- [WORK REQUEST]: Where a line of the listing below holds "screenshot", add it to the tally; give only the final number.

- [EXERCISE MATERIALS]:
......

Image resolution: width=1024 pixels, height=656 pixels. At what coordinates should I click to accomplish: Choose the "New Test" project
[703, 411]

......

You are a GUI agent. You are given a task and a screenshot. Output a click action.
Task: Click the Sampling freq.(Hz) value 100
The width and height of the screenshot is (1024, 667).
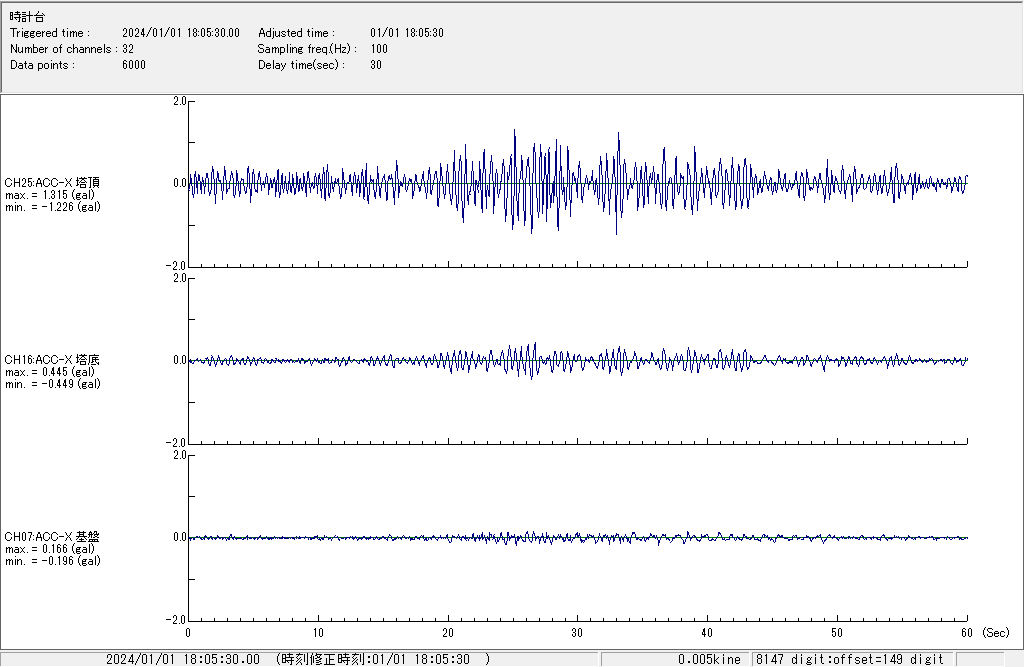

......

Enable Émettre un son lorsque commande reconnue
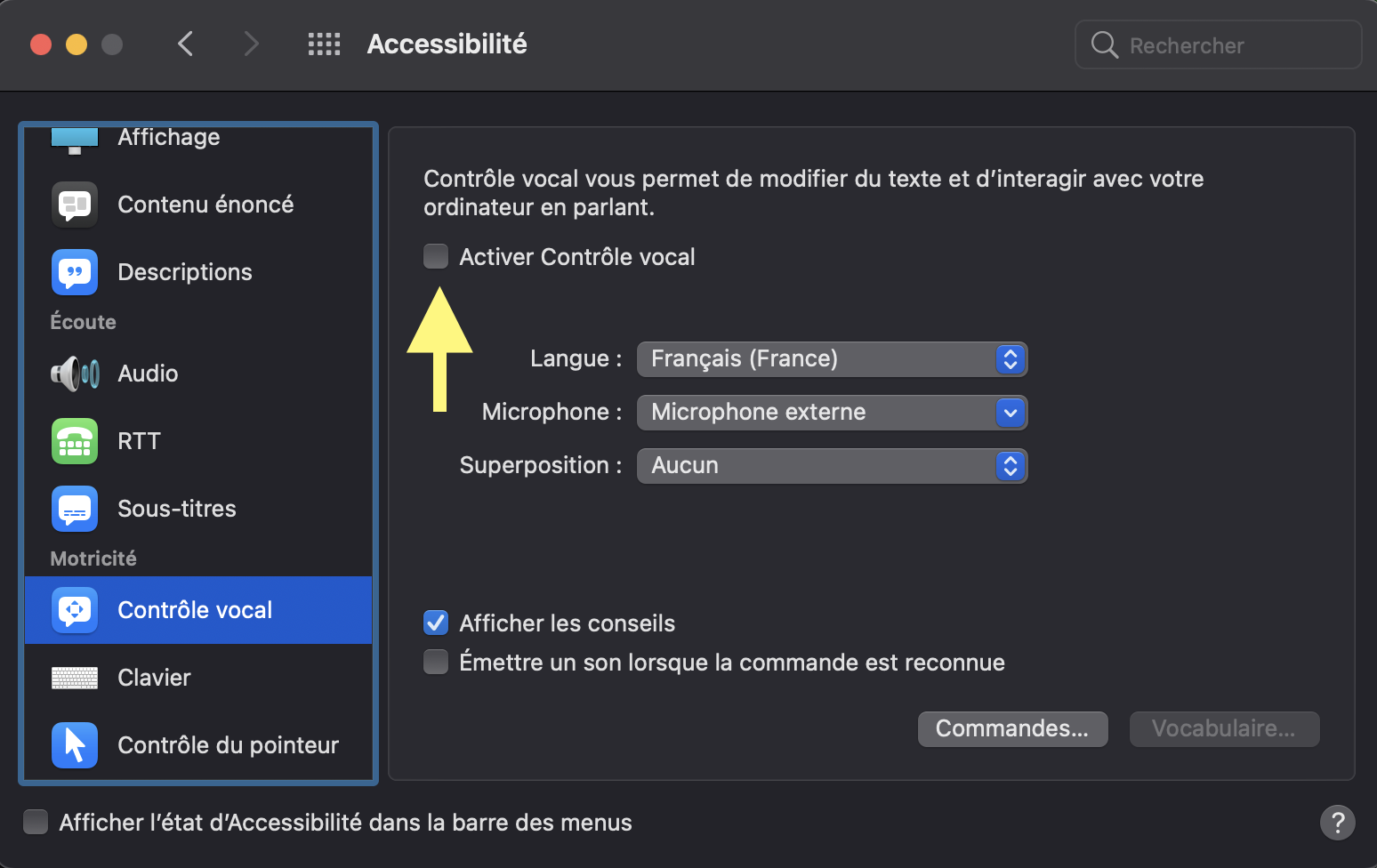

......

- [TASK SOLUTION]: 2